** Task item **
The word "agent" marks the lines to keep; find each one in the data and copy it.

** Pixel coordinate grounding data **
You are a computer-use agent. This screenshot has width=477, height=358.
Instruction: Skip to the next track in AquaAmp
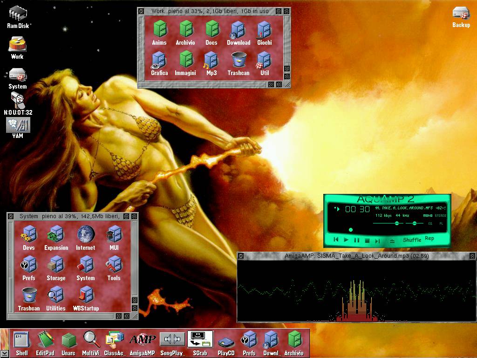click(x=378, y=241)
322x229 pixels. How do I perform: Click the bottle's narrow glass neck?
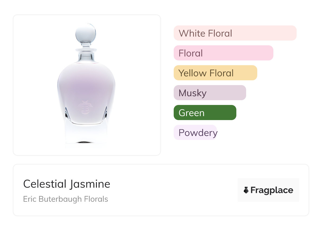[86, 56]
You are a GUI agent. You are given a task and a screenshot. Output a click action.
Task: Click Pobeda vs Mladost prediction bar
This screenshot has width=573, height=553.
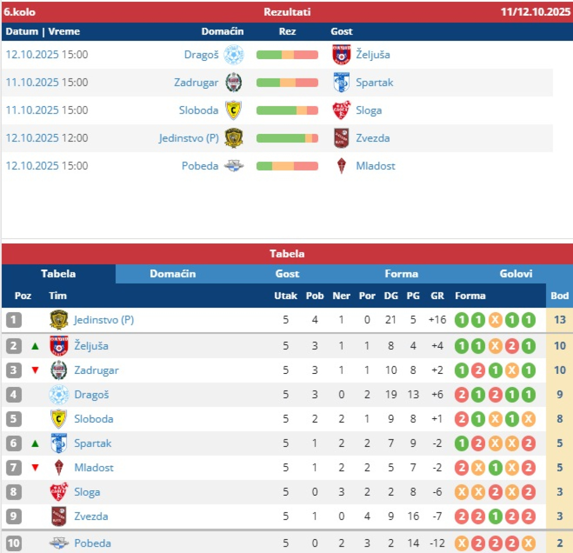click(x=287, y=166)
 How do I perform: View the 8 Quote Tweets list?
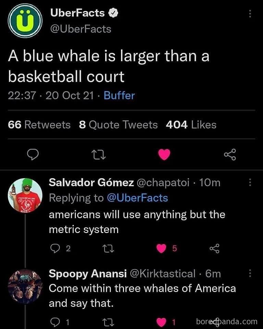click(118, 125)
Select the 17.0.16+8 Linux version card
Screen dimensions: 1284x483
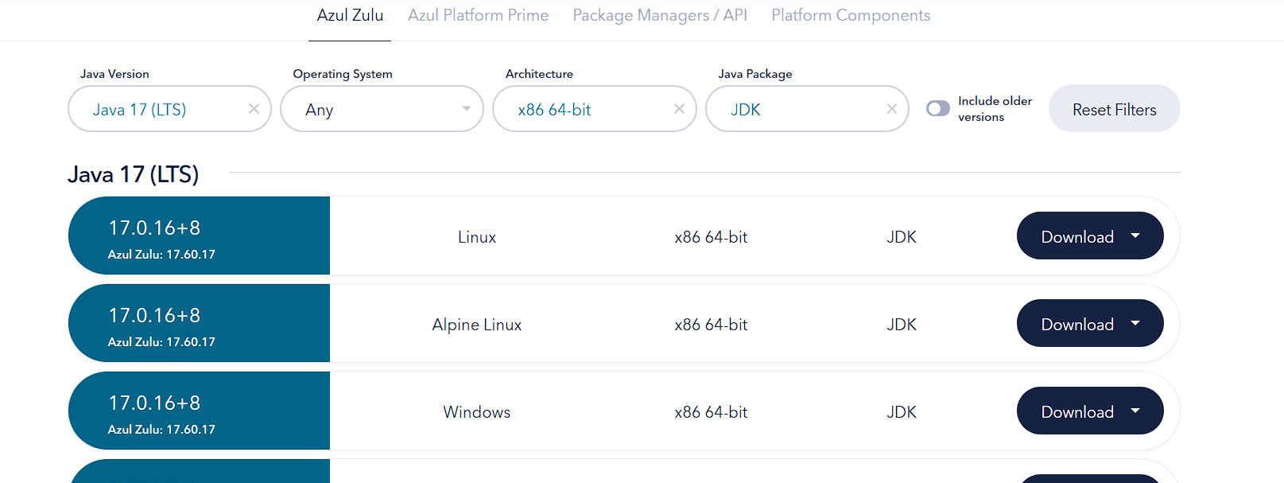pyautogui.click(x=199, y=236)
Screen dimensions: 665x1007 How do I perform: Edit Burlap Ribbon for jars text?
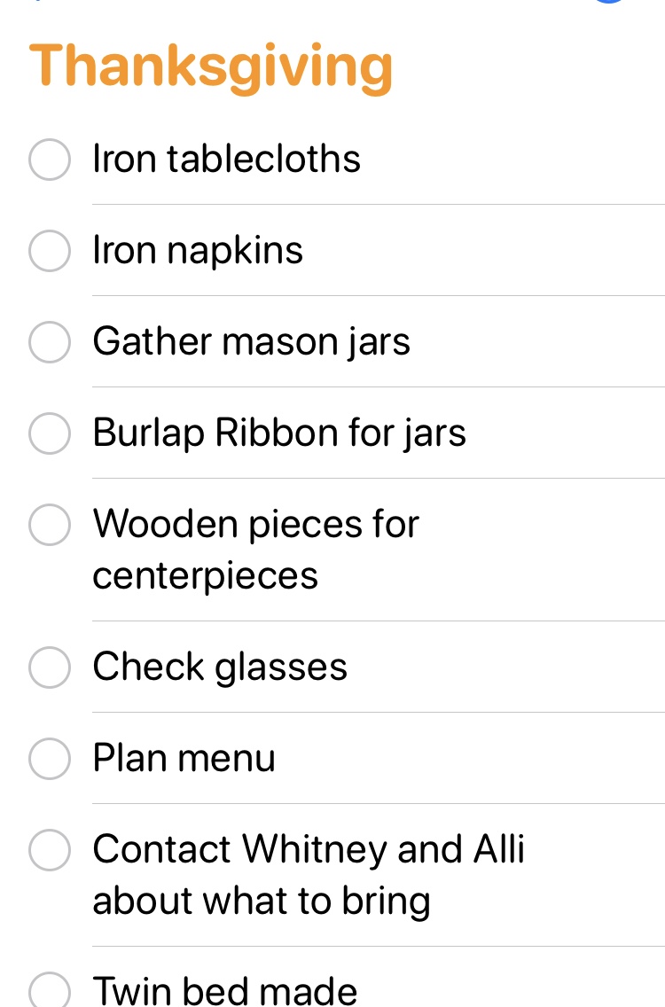click(x=279, y=433)
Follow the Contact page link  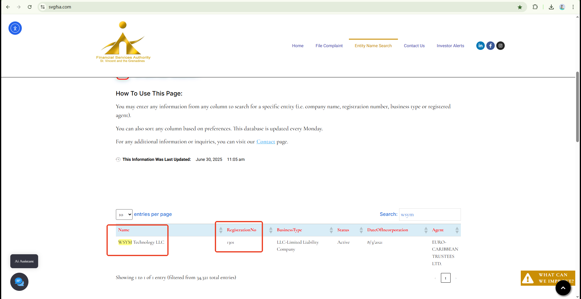click(x=266, y=141)
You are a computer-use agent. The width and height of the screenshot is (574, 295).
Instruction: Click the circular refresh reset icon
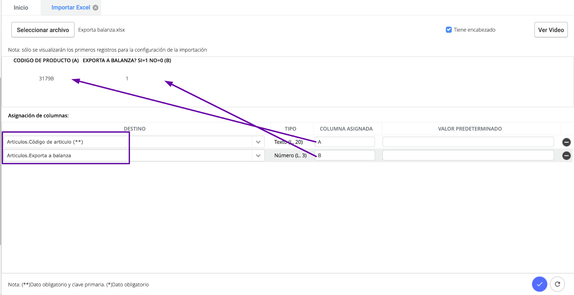(x=557, y=284)
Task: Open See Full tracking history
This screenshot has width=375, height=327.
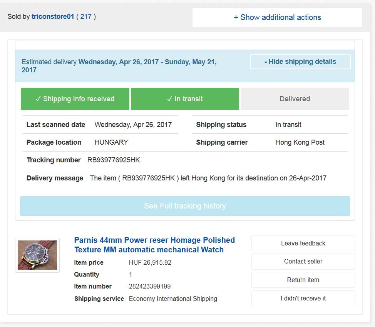Action: point(185,206)
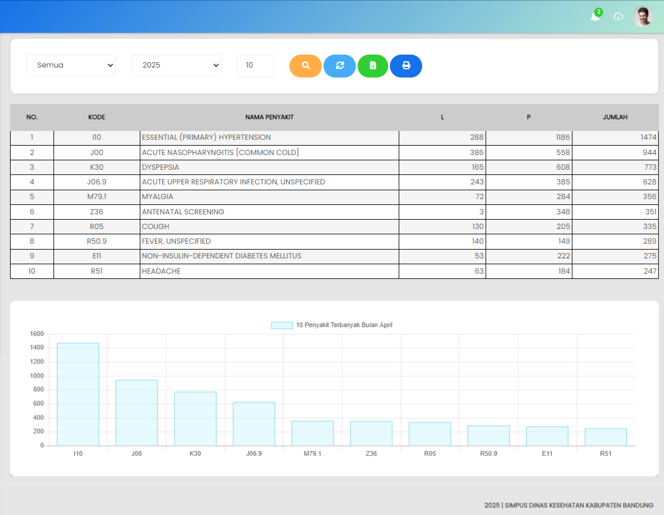Viewport: 664px width, 515px height.
Task: Toggle chart legend 10 Penyakit Terbanyak
Action: coord(343,325)
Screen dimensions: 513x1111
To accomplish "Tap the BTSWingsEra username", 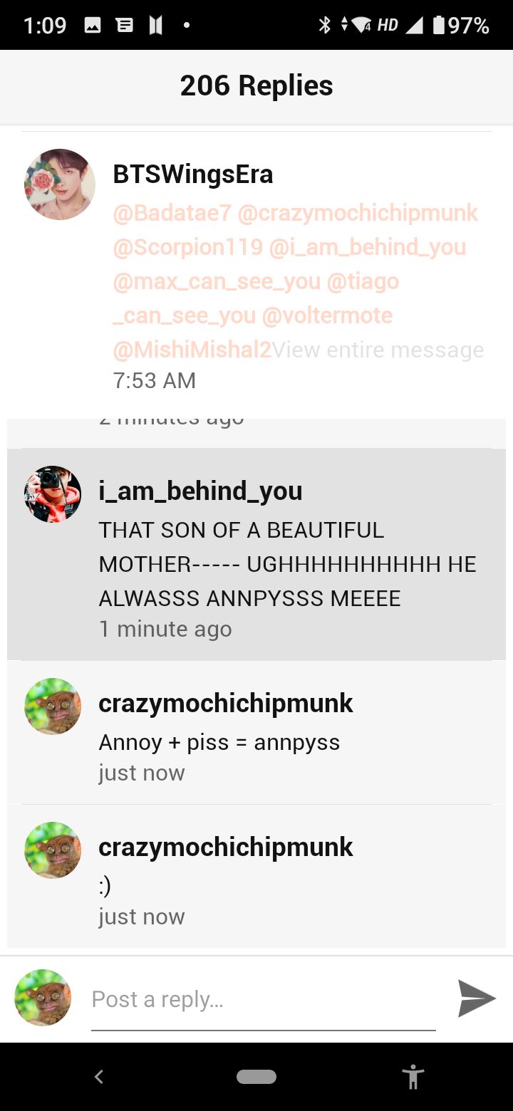I will (193, 174).
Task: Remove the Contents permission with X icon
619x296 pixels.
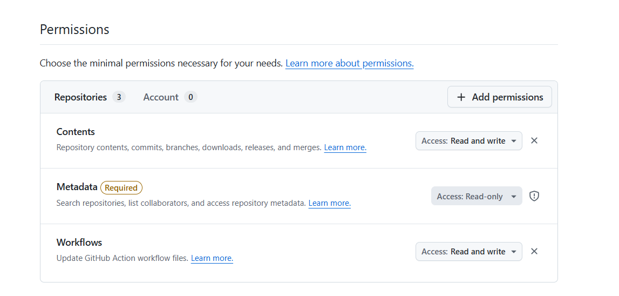Action: click(x=534, y=140)
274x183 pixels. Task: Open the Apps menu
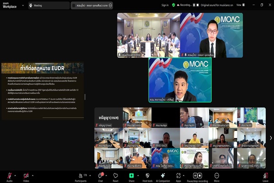click(179, 176)

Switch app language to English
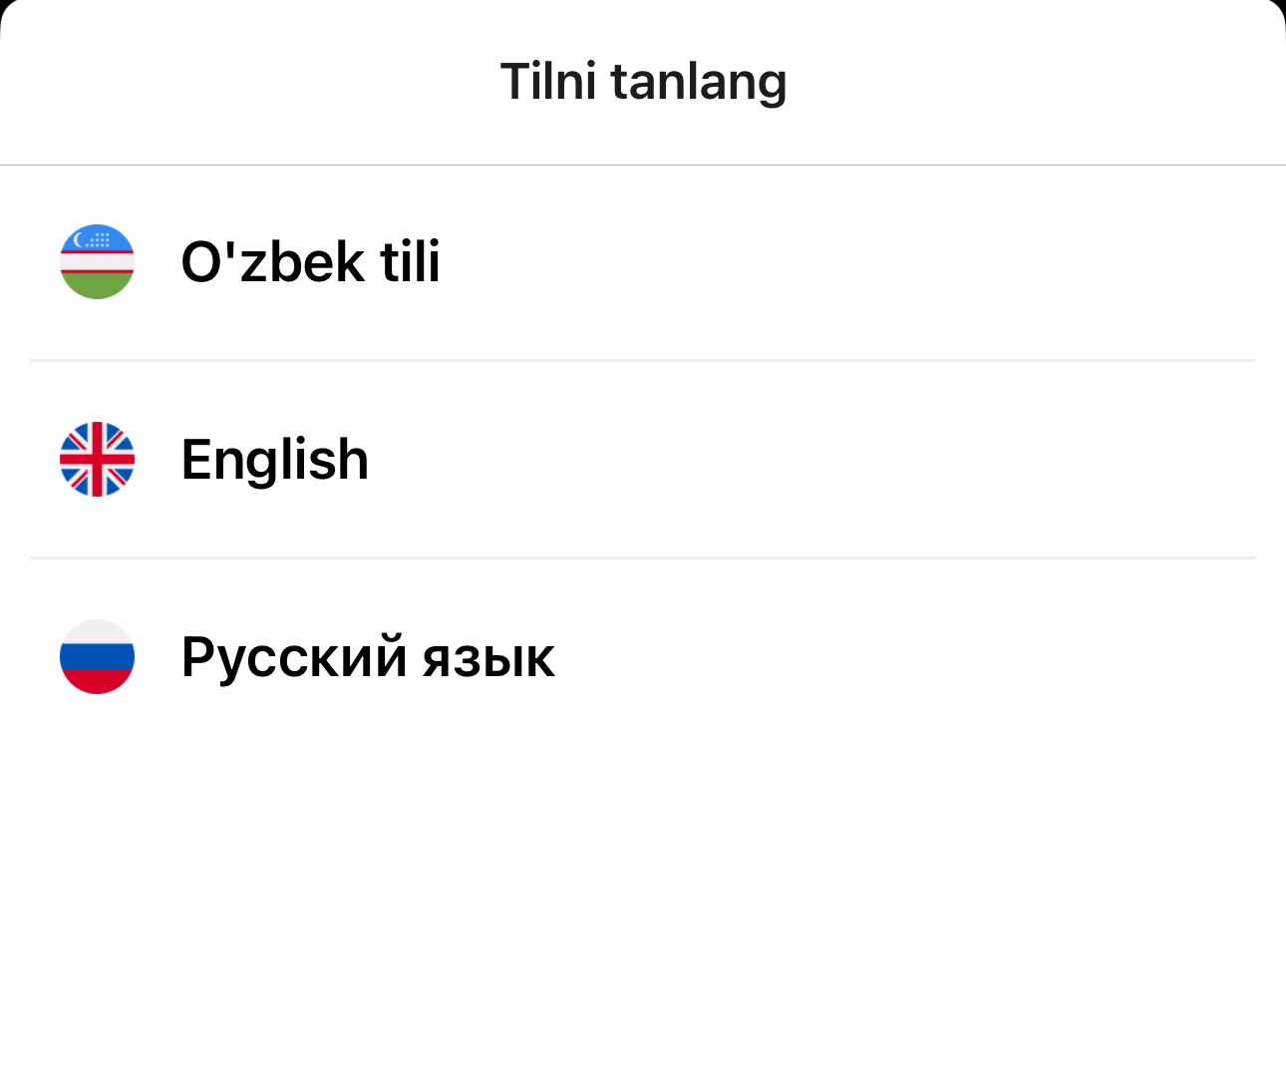pos(643,460)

** Response area **
You are a computer-use agent. This screenshot has width=477, height=358.
You are a GUI agent. You are given a task and a screenshot. Output a click action.
You are a computer-use agent. The width and height of the screenshot is (574, 295).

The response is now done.